After raiding garbage cans for a week, (you would be surprised at the crap that people put into those things) he decided to find a job. He didn't exactly mind the garbage can cuisine, but his bio-brain did - violently. While passing a combination campground and recreational facility, he noticed a "help wanted" sign. The manager didn't like dogs, but a watch cat wouldn't do, and he got to thinking that a bio-dog would probably do about as well as a three-hundred year old watchman. The insurance company insisted that the facility be patrolled twenty-four hours a day, but they never precisely said that it had to be done by a human watchman. He hired Kilgore without taking time to think the proposition through.

Kilgore had it made. All he had to do was stroll through the park. He got three square meals a day and a hundred stellars a week.
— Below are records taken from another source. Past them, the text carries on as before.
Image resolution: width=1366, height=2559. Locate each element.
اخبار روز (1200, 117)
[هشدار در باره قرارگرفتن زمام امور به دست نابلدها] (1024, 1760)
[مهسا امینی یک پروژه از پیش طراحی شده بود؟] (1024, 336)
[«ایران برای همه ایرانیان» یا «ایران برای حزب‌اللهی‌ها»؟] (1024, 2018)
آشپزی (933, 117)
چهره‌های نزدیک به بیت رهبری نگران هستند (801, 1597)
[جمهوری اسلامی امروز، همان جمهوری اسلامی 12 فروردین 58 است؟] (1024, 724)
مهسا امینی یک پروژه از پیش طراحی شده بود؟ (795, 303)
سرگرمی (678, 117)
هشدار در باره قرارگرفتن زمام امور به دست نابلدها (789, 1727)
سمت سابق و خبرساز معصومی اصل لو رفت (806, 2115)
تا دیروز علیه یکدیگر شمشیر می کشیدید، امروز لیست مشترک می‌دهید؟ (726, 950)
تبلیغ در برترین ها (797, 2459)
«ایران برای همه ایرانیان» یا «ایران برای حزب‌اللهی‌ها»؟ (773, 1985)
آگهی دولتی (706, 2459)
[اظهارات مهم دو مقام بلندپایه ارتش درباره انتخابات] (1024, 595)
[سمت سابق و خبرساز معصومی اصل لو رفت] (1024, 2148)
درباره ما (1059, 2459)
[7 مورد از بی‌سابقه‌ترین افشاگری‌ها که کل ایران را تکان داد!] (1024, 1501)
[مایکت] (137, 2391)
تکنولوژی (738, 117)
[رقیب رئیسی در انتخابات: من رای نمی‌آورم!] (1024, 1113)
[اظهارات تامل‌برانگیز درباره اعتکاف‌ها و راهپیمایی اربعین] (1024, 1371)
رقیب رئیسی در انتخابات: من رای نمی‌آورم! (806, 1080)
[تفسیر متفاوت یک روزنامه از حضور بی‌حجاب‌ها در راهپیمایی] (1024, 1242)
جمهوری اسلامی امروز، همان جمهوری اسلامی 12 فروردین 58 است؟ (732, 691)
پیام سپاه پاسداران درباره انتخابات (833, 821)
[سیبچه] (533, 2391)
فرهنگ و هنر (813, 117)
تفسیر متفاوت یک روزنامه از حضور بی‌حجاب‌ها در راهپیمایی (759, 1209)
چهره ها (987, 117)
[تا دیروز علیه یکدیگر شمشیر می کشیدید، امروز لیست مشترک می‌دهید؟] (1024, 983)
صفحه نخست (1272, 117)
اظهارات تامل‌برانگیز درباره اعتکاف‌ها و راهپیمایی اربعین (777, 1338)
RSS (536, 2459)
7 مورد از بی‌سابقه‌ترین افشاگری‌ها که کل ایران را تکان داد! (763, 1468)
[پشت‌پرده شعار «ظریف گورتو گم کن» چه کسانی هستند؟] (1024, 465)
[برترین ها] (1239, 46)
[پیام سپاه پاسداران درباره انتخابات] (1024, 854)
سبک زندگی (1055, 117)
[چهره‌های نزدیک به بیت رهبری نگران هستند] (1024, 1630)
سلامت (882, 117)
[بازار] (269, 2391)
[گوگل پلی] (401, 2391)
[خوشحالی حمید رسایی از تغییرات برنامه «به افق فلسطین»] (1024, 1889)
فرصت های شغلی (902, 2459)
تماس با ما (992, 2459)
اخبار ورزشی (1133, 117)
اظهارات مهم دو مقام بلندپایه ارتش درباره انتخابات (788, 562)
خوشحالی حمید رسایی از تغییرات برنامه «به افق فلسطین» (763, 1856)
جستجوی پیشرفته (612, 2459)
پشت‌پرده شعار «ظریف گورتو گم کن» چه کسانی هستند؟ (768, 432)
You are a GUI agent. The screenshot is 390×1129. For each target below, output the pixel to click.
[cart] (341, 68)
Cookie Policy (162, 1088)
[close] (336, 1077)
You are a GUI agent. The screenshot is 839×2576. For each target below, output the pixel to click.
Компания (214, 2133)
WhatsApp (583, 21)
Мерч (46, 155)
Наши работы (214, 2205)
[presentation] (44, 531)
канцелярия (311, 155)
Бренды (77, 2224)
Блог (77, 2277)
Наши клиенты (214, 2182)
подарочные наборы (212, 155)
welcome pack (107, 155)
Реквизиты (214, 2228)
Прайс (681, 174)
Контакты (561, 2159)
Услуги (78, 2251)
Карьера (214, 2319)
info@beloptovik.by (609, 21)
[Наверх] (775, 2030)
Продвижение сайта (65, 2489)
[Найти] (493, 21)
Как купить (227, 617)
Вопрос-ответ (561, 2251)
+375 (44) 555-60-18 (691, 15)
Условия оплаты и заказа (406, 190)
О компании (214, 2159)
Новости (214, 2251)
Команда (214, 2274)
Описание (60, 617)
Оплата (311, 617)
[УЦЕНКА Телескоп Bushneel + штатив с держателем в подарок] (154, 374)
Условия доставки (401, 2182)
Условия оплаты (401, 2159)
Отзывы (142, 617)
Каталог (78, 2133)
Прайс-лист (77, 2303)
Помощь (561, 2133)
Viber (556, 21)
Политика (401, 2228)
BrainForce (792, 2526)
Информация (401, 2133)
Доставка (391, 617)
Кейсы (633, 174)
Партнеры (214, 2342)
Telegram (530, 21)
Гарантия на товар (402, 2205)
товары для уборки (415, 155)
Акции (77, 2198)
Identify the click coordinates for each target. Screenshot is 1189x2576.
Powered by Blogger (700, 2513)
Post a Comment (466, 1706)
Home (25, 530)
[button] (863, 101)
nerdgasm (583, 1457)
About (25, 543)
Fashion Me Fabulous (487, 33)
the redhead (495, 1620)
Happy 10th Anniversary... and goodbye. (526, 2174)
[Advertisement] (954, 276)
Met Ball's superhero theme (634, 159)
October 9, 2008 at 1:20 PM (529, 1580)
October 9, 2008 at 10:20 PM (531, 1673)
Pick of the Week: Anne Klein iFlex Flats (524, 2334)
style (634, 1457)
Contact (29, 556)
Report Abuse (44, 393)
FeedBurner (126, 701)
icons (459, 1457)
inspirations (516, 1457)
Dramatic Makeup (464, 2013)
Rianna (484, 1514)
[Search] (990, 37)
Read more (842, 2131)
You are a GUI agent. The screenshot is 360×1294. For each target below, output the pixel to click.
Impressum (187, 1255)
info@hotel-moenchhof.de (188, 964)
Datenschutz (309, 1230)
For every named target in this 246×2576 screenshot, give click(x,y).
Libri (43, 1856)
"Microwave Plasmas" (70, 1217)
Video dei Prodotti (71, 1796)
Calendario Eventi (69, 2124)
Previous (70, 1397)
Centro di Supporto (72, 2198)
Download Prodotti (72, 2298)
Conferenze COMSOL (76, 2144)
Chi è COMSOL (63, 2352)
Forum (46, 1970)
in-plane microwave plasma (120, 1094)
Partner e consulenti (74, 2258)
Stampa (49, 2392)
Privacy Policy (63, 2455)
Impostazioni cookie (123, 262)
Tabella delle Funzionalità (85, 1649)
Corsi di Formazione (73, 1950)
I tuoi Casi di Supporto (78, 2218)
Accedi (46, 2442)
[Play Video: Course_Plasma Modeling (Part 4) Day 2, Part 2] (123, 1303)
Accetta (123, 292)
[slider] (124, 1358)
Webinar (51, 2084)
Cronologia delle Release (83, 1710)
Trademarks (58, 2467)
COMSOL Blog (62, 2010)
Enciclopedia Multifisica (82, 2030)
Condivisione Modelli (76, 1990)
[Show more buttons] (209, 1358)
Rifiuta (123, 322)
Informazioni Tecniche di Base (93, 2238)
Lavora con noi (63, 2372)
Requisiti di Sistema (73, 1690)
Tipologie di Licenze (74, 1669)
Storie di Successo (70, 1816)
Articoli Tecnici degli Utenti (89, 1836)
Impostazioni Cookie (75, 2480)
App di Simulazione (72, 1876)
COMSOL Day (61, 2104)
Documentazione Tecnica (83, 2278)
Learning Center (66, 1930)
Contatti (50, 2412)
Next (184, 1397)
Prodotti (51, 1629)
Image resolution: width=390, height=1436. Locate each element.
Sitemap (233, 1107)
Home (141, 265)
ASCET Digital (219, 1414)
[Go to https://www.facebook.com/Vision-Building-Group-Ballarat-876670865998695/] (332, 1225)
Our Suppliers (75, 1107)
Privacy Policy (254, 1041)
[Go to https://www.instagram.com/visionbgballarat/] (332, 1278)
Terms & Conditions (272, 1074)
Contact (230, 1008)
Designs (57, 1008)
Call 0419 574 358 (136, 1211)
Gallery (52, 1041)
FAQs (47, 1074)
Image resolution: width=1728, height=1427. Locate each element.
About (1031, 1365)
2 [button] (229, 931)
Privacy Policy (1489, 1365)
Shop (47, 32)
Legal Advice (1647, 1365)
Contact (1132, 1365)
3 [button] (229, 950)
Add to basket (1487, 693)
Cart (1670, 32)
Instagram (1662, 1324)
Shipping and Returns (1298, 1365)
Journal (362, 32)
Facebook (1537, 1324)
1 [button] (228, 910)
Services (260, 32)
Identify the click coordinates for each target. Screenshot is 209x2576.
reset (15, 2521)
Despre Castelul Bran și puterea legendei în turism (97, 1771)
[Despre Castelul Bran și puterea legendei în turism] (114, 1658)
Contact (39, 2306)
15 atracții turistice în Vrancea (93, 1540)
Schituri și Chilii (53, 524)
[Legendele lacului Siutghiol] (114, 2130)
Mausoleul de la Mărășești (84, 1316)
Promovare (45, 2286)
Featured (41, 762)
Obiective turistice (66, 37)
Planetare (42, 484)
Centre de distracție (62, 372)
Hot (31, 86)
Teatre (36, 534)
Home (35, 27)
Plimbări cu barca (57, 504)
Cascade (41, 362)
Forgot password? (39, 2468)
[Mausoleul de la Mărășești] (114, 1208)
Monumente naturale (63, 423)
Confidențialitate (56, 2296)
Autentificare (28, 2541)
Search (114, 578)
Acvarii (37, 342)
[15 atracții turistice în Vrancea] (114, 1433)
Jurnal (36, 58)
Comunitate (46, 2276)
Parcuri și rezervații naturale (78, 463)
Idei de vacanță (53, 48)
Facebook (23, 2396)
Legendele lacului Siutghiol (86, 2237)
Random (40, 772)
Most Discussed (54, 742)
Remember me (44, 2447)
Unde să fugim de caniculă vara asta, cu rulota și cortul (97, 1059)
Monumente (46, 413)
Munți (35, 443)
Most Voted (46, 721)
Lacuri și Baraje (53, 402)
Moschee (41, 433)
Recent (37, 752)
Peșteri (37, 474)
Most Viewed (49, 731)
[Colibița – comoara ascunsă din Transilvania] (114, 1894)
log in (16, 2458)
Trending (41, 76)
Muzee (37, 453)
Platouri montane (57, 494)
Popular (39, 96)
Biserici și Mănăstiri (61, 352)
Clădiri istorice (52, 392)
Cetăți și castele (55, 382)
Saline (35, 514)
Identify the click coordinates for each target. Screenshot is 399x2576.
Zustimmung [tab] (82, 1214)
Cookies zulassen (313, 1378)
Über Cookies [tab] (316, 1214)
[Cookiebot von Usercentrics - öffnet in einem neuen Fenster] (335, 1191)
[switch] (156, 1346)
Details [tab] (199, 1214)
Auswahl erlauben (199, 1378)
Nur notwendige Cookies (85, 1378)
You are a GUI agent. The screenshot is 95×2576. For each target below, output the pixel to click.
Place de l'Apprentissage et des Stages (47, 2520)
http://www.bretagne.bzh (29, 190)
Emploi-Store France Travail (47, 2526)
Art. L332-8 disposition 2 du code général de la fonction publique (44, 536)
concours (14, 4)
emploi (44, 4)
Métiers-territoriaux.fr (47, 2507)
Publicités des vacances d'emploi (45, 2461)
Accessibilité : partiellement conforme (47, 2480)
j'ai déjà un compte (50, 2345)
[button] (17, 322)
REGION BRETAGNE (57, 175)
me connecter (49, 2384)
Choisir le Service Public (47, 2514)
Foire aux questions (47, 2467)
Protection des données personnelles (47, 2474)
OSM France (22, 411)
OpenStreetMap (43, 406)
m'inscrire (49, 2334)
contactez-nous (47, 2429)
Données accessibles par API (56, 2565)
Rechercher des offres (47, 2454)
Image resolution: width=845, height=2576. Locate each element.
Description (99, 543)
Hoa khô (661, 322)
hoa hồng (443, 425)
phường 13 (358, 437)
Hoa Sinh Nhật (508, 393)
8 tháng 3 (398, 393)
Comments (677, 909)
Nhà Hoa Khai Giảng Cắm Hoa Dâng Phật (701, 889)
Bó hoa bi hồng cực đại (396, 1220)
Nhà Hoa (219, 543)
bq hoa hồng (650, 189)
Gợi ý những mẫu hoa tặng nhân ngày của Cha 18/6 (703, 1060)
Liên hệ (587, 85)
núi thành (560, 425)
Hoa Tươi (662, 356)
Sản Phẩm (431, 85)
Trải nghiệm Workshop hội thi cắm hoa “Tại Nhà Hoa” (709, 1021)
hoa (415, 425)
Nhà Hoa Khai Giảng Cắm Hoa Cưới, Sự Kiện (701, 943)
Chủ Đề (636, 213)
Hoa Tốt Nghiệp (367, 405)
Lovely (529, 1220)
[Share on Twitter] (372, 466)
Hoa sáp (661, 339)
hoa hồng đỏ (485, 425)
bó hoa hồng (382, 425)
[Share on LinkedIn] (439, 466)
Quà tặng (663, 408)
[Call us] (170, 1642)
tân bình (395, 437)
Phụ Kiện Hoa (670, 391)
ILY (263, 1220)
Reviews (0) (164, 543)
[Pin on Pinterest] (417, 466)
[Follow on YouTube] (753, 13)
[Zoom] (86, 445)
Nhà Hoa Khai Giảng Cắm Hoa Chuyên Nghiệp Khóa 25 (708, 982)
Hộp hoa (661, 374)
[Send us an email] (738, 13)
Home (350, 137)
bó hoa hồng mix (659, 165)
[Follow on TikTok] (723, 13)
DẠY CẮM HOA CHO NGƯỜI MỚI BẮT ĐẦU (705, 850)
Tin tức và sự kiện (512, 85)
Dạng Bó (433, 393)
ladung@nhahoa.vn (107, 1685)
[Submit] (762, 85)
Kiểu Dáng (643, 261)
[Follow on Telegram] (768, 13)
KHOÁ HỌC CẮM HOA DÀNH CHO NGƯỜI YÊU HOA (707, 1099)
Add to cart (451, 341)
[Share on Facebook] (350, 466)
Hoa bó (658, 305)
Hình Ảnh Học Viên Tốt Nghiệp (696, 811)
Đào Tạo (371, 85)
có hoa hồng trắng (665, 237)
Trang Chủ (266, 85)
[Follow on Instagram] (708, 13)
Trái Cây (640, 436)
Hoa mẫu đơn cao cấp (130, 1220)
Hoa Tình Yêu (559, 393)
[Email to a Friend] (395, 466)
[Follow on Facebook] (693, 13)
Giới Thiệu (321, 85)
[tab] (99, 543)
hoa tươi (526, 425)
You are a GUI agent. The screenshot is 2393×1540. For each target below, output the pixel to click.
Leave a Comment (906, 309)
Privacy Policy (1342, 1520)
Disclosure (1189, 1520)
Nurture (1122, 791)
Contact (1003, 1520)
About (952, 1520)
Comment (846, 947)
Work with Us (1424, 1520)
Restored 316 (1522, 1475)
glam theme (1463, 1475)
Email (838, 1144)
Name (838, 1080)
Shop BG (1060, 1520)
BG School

But what did a dog need? And who ever heard of a canine whorehouse? The money went under his mattress, and since he had to patrol anyway, he set out to look for more than burglars. Five thousand acres of parkland, with year-round camping for hundreds of families, provided him with the answer to his dreams. It also produced complaints. People were less than enthusiastic about Kilgore trying to make duplicates with their little darlings.

Well, the Rollings' could have been a little more lax about letting Sheeba out of their sight, but nooo, every time he tried to lure her off, they screamed, "Come back here mutt!" before she was fifty feet from the camp. The little lady was obviously in need, and that old battle-ax didn't have to faint and fall in the fire anyway. Hadn't she ever seen a couple of dogs getting it on before? Hell, surely even she was young once.

He still couldn't believe the way that new fabric burned.

Complaint number one.

The second incident, he insisted, was no more his fault than the first. He had gotten into the camper with no problem (he might as well make use of his bio-brain), and the damsel was certainly in "distress". Then, just like a female, she turned shy at the last moment and he had to chase her. It wasn't his fault that he hadn't been able to catch her until they got to the bathroom. She proved more than willing then, but the john in the camper was so small you could sit on the crapper and wash your face in the sink. Someone had cluttered the place up with all kinds of stuff, and when the radio fell in, the camper computer just had to call the fire department. It was probably the first time the silly number cruncher had a chance to feel important. Then here came the fire department roaring up with a stupid news reporter and his cute little camera.

Complaint number two.

Just as things start to calm down, a letter arrived from a lawyer representing some genius who decided to sue the park for the alleged illegal breeding of Mr. Huttleson's prize Doberman. Kilgore maintained that the "lady" had accosted him in his own quarters. Besides, he had no reason to believe that his had been the only exposure. Had it not been for the publicity about the camper, nobody would have thought of him at all.

Then Miss Molly gets pissed and stings Gertrude, the yelling starts, the lights come on, and you guessed it - there's Kilgore and Jezebel in an intimate moment.

"Kilgore, this is your absolute last chance," the park manager screamed. "I don't care about ERA. You try to breed one more pet Doberman and you're fired. Got that? Kaput."

"But Mr. Spearman, it wasn't exactly that way. I was just..."

"This time I saw you. Don't tell me what you weren't 'exactly'. Mess up again and you'll be scavenging in garbage cans for your meals. Now get out."